When you increase bandwidth for A but not B because A is paying you more money, you are behaving in the exact same way that the internet does: paying for a faster connection leads to more bandwidth. When you slow down B but not A because A is paying you more money, you are actively messing with packets, holding back ones from B while pushing ones from A further up the queue. Speeding up A is not the same thing as slowing down B.


Eh??? Paying for a faster connection??? What are you trying to say? That if I own a website then it's ok to be charged money by an ISP to get an extra chunk of the last mile to the user???


No. You're charged for the connection your server has to the wider internet. The end-user is charged for their connection to the wider internet.

Note that I'm talking about the total bandwidth available, not the speed of the connection to an end-user. The distinction is important: having more bandwidth means that you can send data to more users without sacrificing individual speed.

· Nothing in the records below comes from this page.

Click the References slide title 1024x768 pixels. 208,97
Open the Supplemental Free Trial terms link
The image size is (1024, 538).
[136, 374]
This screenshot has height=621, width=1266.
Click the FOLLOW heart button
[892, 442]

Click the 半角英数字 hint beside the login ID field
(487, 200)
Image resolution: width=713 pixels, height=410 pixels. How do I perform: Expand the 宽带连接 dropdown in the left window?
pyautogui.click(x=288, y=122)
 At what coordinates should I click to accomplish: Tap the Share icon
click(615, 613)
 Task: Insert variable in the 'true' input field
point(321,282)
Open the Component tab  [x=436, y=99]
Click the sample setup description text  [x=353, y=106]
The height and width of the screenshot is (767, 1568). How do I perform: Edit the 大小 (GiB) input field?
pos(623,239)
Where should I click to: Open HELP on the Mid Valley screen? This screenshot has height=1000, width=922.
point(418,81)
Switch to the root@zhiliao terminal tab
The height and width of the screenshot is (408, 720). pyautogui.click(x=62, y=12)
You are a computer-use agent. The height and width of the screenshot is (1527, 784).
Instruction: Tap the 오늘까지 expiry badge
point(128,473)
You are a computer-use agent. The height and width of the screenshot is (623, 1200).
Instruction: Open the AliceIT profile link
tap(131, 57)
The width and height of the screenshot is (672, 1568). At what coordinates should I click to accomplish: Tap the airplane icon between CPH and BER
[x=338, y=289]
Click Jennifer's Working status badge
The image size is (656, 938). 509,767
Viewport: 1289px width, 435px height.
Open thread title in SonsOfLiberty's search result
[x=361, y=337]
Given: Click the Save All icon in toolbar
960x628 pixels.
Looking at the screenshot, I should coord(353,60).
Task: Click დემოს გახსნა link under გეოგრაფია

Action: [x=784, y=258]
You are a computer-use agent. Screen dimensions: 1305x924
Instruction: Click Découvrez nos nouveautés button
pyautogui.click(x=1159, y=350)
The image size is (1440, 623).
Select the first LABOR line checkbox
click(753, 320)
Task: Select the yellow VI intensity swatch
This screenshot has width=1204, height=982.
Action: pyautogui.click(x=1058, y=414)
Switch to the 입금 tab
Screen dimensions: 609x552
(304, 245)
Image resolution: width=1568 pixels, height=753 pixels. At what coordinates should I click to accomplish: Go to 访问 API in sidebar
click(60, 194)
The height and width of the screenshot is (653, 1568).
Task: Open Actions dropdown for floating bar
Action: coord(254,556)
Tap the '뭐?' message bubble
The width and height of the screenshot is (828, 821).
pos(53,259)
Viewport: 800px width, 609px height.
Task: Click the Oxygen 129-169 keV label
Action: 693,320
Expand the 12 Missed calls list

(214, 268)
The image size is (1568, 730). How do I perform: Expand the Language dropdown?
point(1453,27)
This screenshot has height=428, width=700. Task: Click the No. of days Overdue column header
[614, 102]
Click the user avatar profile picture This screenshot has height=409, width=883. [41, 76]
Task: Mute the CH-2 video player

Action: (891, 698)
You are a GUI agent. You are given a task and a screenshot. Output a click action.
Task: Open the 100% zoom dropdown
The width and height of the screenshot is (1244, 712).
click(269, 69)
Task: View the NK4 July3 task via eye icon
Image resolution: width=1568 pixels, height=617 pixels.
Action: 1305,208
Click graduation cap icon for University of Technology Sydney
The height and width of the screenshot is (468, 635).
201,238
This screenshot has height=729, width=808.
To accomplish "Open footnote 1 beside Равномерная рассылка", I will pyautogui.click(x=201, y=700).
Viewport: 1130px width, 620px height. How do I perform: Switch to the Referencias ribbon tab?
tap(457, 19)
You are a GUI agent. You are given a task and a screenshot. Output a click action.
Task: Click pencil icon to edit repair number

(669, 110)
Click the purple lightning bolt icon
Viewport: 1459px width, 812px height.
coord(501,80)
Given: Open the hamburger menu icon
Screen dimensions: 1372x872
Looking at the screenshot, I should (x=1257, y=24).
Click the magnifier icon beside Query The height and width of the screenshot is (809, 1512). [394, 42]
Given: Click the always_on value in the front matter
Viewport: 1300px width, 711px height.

Peering arrangements between providers are the closest it should be possible to get to paying for a larger chunk of the last mile: because the server they are trying to talk to is fewer hops away, they will have lower pings, and possibly more responsive page-loading. In a situation where the connection of a network to the backbone is saturated, this appears to be the same as giving the peered provider's packets priority, since that connection is not saturated. This situation is somewhat distinct, however, being an issue of incompetence or third-party malice (the connection is either too small for normal usage or being attacked) instead of hardware designed to prioritize packets by source (which would be malice or greed on the part of the provider). This assumes a simple network topography, with a single connection to non-peered network, but it may be expanded to explain situations involving larger networks.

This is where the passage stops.